Deploy a Norconex HTTP Collector Indexer Plugin

This guide is for administrators responsible for downloading, deploying, and maintaining the Google Cloud Search Norconex HTTP Collector indexer plugin. You should be familiar with Linux, web crawling fundamentals, XML, and Norconex HTTP Collector.

This guide includes instructions to:

  • Download the indexer plugin software.
  • Configure Cloud Search.
  • Configure Norconex HTTP Collector and web crawling.
  • Start the web crawl and upload content.

Information about the tasks the Google Workspace administrator must perform doesn't appear in this guide. For information on those tasks, see Manage third-party data sources.
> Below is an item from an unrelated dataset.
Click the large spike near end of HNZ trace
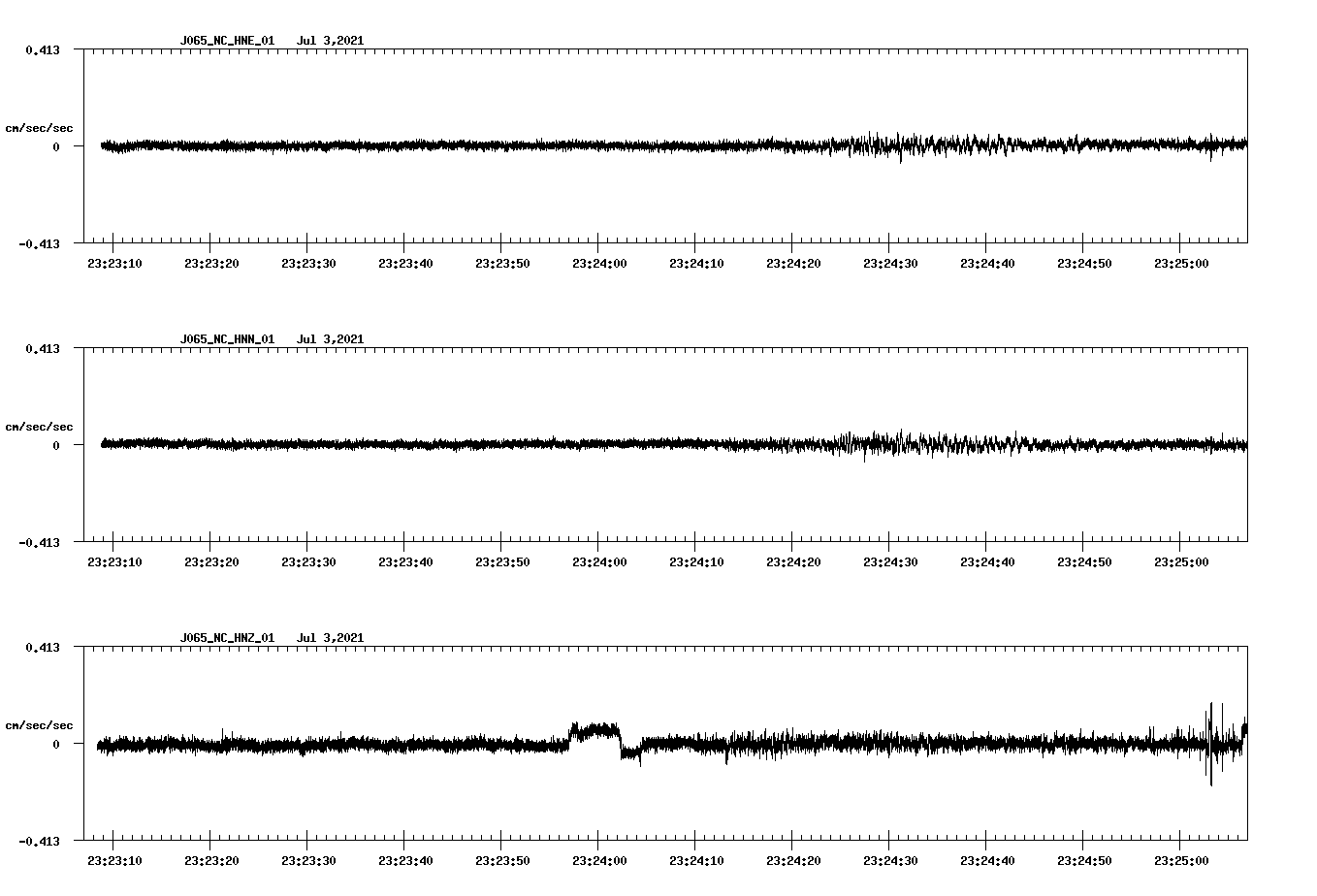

Overview of the Norconex HTTP Collector indexer plugin

By default, Cloud Search can discover, index, and serve content from Google Workspace products, such as Google Docs and Gmail. You can extend this to include web content by deploying the indexer plugin for Norconex HTTP Collector, an open source enterprise web crawler.

Configuration properties files

To enable the plugin to crawl and upload content, you must provide specific information in two configuration files:

  • {gcs-crawl-config.xml}: settings for Norconex HTTP Collector.
  • sdk-configuration.properties: settings for Cloud Search.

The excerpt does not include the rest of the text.